14. Fest der Kulturen lockt fast 2000 Besucher ins Deutsche Haus / Ungeplantes Intermezzo auf der Bühne gehörten nicht zum offiziellen Programm

Wie viel Wert die Stadt Flensburg auf eine gelebte Willkommenskultur legt, zeigte sie beim diesjährigen Fest der Kulturen: Zu seiner 14. Ausgabe hatte die Kommune alle Bürger sowie explizit die 1200 Flüchtlinge eingeladen, die „im vergangenen Jahr unsere neuen Nachbarn geworden sind“. Statt in der auch früher bereits überfüllten Bürgerhalle wurde der Event erstmals im eigens angemieteten Deutschen Haus veranstaltet – trotz der Kosten eine gute Entscheidung: Denn alle Beteiligten waren sich einig, dass diese Location atmosphärisch und von der Größe her den angemessenen Rahmen bot, bestätigt von gezählten etwa 1900 Besuchern.

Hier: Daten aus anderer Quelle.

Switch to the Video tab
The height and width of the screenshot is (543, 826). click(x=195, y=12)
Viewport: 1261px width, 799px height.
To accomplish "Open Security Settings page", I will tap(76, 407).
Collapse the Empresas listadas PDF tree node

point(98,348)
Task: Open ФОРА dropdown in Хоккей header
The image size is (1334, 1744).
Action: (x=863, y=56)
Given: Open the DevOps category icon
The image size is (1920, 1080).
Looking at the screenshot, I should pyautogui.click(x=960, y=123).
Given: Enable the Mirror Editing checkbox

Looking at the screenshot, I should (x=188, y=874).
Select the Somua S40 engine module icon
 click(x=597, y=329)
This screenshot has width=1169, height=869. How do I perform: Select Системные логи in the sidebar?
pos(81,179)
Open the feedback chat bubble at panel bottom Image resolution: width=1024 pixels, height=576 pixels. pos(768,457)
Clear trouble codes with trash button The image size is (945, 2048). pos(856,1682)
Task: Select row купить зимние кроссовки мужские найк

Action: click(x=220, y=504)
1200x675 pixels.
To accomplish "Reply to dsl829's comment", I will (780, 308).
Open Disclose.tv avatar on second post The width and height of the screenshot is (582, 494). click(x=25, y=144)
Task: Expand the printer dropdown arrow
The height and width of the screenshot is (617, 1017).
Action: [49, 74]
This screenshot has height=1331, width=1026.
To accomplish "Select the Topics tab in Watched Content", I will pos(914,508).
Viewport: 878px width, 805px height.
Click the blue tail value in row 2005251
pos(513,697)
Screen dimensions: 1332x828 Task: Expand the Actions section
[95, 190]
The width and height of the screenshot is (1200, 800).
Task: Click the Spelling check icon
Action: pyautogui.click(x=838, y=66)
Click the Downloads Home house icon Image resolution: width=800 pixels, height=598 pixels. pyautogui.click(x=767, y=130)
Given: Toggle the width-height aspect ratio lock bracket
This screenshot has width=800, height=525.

„Der interkulturelle Austausch schafft gesellschaftliches Bewusstsein, Flensburger Bewusstsein, und das kann nur gut für uns alle sein“, sagte Schirmherr Henning Brüggemann in seiner Begrüßung. Und das Deutsche Haus bot den ehrenamtlichen Akteuren mit seiner großen Bühne ein adäquates Forum, die farbige Vielfalt internationaler Kulturen aufzuzeigen. Den Anfang machte „Best of Schul-Chor“ mit 44 mutigen kleinen Sängern der Ramsharde-Schule, die von Opernsängerin Sylvia Wieland (zünftig in Matrosen-Outfit) motiviert wurde. Unter anderem durch „Wir wollen Liebe für die Welt, Shalom“ war das Publikum gleich Feuer und Flamme. Erst im September gegründet, betrat anschließend das Internationale Chor-Projekt Neustadt die Bühne, ganz „We are the world“ und „Let the sunshine in“. Die 30 Sänger freuen sich über weitere Engagierte, gerne mit internationalem Background.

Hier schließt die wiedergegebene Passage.